“Is that it? Well, never mind, this horseshoe has brought me some good luck at any rate already.” And then, fearing he was presuming too much on his brief acquaintance to pay the compliment his last speech implied, he added, apologetically, “I have not often the good luck to meet a lady out of France who speaks French so fluently as mademoiselle.”
“Monsieur is very kind to say so, but unless I can be of any further use I must say good morning,” said Fairy, moving to the door.
The young Frenchman uttered a thousand thanks, bowed lower than ever, and stood uncovered at the door of the shed, watching till Fairy’s little figure and fluttering white skirts disappeared from view.
“Rum ways! Is Mr. Parlez-vous, with his outlandish talk, going to stand there all day in the broiling sun?
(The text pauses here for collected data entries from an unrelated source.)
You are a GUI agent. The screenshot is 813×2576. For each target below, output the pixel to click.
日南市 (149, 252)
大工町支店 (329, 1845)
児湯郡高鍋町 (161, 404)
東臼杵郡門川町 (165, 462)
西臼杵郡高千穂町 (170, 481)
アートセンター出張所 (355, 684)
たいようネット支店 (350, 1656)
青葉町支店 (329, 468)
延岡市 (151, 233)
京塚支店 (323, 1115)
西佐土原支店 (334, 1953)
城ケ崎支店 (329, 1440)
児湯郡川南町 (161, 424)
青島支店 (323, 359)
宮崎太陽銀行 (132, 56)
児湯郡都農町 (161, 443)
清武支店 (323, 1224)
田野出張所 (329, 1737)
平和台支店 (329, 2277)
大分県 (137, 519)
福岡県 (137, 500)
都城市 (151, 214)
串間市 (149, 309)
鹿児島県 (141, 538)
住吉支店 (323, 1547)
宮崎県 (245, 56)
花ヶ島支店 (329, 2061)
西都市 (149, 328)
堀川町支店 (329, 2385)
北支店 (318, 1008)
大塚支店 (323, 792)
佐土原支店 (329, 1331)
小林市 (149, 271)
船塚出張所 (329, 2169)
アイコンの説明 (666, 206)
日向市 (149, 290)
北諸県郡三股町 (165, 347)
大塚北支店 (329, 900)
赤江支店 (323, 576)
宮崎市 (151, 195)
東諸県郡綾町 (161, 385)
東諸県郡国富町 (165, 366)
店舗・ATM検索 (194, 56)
He’ll have a sunstroke if he does. He is the queerest customer ever darkened my door,” growled the blacksmith, as he hammered on his anvil to attract the stranger’s attention.
The stranger had no intention of moving until Fairy had disappeared from view, and then he put on his hat and walked up to the anvil.
“Who is that lady?” he asked.
“Nobody knows,” growled the surly old blacksmith.
“What is her name?”
“Can’t say; nobody knows,” answered the blacksmith, in a still surlier tone, though to do him justice he thought this fine gentleman’s sudden interest in the shepherd’s Fairy, as people called her, boded no good to Fairy.
“How much is the horse-iron—shoe, I mean?”